Tell us what you think about the new Article Page. Send us feedback
NEW YORK (TheStreet.com) -- There is not a huge difference between a fundamental trader and a pure chart technician: both have refined their crafts and both are subject to the ebbs and flows of market sentiment and cycles. Both will also very likely have a much better understanding of the other aspect of the market that they do not use than they would ever admit.
Some traders combine the two; they use the fundamental links that connect each global market to confirm the technical setups that are waiting for a near-term instigator. Not all economics follow through as price action and no chart setup comes with a guarantee. Both will fail to follow through as expected at times and both will do so to the same degree. Both are driven by the same thing: sentiment and reaction to what is happening in those forex-related markets.
The volatility of the lower time-frame chart comes from the ebbs and flows from the wheels of global commerce turning. Understanding that a move that actually holds is likely in reaction to a news release or the reversal or breakout of S&P futures trade is an important aspect of any market trader. Keeping an eye on the global market fundamentals and price action in interlinked markets is key to taming low time-frame volatility.
Is there a negative in knowing that Treasury yields help move the Swiss franc? Or that the euro had a 90% correlation to oil in 2008 and a 90% correlation to S&P futures trade in the summer of 2009? Or that the yen did not follow the S&P futures from March 17, 2008 until December? It is all tradable fundamental information that can only assist in understanding and learning the nuances of commodity trading.
Secondary confirmation from an oil chart that the euro may easily move or a Treasury chart that a swissy setup is following in line is using fundamental market knowledge (the links between markets) to confirm the strength of the technical setups. It may not make or break the decision to trade, but can sometimes help in the amount of exposure to take.
The fundamentalist will understand the likely future consequences of economic decisions (we do not however refer to fundamentalists as the news junkies who are looking for a media-driven angle to play or for a surge in momentum to double their account) while the technician will be plotting trend and price points as the likely consequence of those same economics. One looks for the direction and one looks for the price points to be hit once that direction is in place.

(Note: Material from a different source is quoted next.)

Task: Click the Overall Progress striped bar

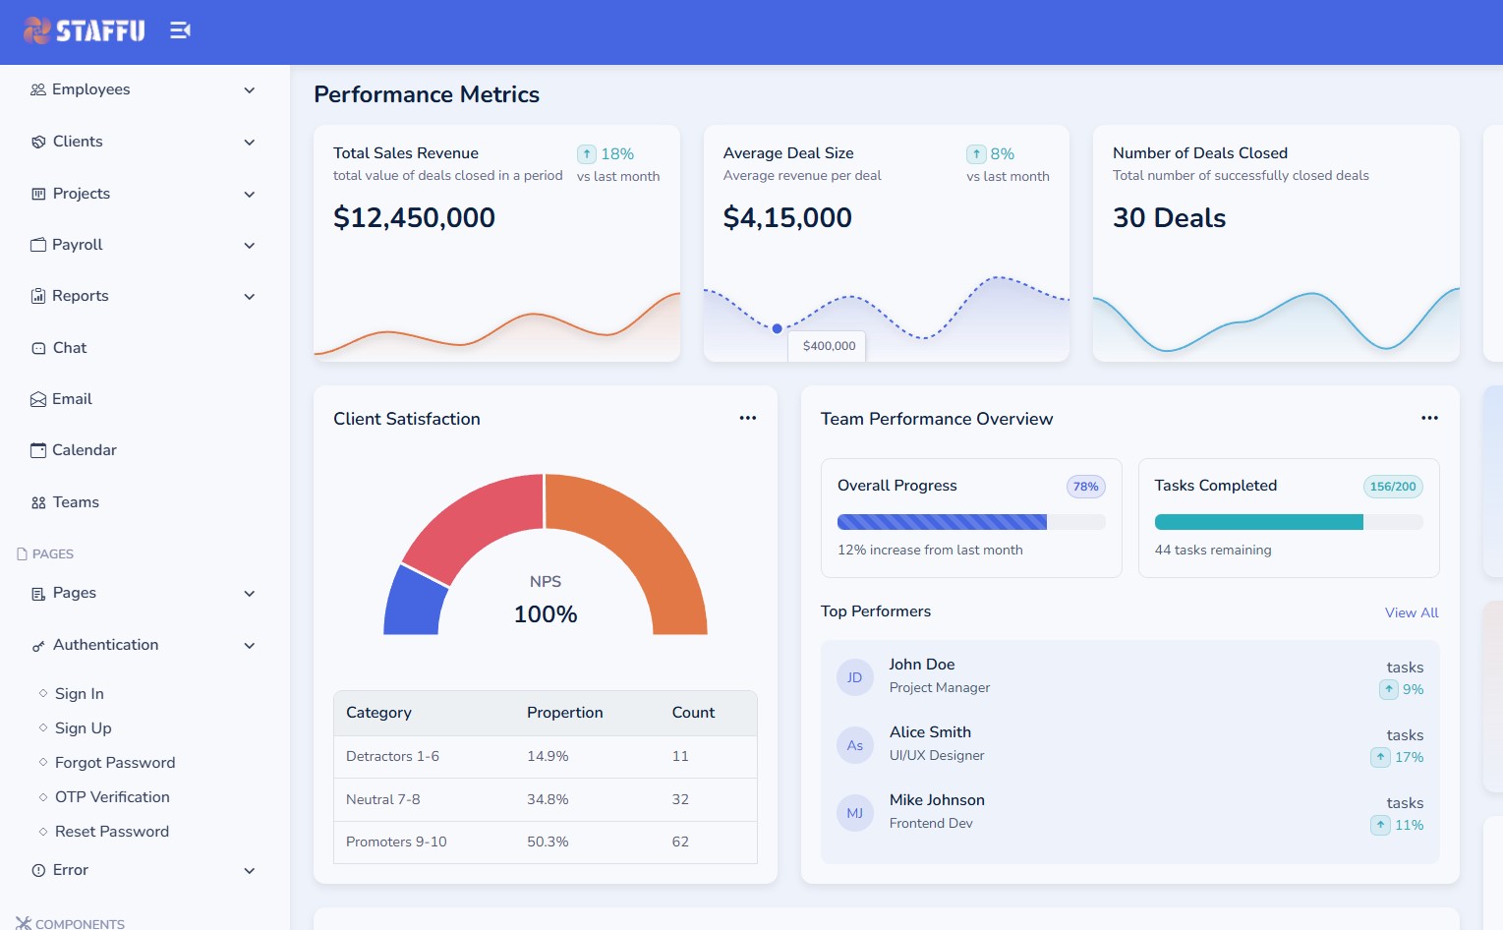Action: pos(942,522)
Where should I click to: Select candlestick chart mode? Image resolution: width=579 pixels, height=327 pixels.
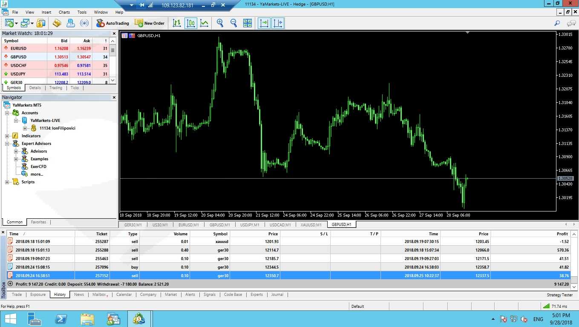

Fundamentals drive direction and trend, technical's reveal support and resistance areas that will likely get hit along the way. Take away the talking heads, take away the biased opinion, take away the sound bites, take away the blaring headlines and we are left with two things: direction (fundamentals) and price points (technicals).
Charts are the reflection of market sentiment and as they also house the price points to be hit once direction has been set, they are obviously critical to a trader. You will be hard-pressed to trade any market without a chart. Longevity, however, comes with an understanding of why the chart patterns sometimes fail and why they follow-through better sometimes than was ever initially apparent.
In refining money management, the art of fundamental analysis from another markets is important because the spider's web effect of a pull-in-one market creates a converse push in another interlinked market that cannot be ignored in the era of automated contingency trading.
It makes no difference as to whether we think the U.S. is in trouble or that the European Central Bank may not move rates; all that really matters is whether the chart setup will follow-through in reaction or not. Either way, if we know what the driver of our traded asset class is, we can add that to the law of probability for the next time that same setup occurs and adjust our exposure accordingly when a technical setup is backed by fundamentals.
As traders we work with the law of probability in understanding that previous reactions to the same situation will produce the same results. As most pro traders will testify, we have to be prepared to take the opposite trade at times when fundamentals do not back the technical near-term view.
That law of probability is not always as probable as one would expect, but it does at least allow for a failing trade that has a mixed fundamental and technical view to be taken with a limited amount of exposure -- if any at all.